Bit Error Rate Testing

By Tim O'Shea | November 2, 2016

Bit Error Rate Testing

When testing modems, its often a good idea to make sure the bit error rate (BER) of your receiver lines up with what you might expect from theory.  To this end, GNU Radio has long needed a handful of blocks which make this easy.  Test equipment often has built in psuedo-random test bit sequence (PRBS) modes which can produce known long strings of whitened bits for this sort of testing, but we’ve not had handy blocks to do this in a nice way without manually using the lfsr block, xor block, and something to count bit errors.

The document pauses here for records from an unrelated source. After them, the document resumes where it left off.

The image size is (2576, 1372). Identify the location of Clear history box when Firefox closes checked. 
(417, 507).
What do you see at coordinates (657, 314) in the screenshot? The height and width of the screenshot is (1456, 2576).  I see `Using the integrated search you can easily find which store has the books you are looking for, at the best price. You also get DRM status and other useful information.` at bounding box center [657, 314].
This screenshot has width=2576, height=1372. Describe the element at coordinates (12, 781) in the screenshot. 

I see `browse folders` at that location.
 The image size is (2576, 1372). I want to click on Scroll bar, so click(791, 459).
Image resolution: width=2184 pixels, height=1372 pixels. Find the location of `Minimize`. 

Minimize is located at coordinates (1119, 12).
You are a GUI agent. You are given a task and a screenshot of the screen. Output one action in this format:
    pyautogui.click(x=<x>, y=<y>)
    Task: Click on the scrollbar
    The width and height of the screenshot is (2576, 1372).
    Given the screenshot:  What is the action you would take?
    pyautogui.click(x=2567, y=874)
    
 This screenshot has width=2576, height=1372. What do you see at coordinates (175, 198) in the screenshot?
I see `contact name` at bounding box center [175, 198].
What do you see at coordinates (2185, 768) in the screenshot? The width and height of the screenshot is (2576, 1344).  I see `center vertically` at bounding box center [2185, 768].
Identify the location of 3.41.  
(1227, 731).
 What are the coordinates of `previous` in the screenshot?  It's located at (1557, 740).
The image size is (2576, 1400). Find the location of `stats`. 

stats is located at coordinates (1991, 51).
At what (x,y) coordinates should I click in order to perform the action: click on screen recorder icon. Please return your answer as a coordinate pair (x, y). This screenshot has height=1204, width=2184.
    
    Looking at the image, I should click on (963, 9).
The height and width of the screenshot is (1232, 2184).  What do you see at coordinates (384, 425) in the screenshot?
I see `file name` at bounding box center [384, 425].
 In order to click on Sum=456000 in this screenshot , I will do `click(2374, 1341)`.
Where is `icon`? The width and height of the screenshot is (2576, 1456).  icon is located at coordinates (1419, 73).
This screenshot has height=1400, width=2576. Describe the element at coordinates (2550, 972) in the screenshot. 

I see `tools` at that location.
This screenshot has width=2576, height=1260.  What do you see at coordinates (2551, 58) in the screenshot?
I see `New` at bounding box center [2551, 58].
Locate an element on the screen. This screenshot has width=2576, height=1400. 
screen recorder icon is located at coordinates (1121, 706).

I’ve added prbs_source_b and prbs_sink_b to the gr-mapper OOT module which provide ready made blocks for this purpose.  An example flowgraph application has been provided in gr-mapper called “prbs_test.grc” which provides a QPSK loopback test of these BER calculation blocks.  For the moment its just printing statistics to screen and averaging them linearly from startup to the current time, at some point these could output async messages if they needed to be incorporated into a larger suite or some downstream logic, and in the case of wanting a recent-rolling BER rather than an absolute BER over the entire run, we could implement some kind of IIR based averaging in the update.  These aren’t super complicated, fancy or exciting blocks, but they are perhaps useful tools that others can use in modem verification!  Screenshot below –

These same blocks should work equally well over the air — or with other modulations, so long as your framing/sync keeps them properly aligned!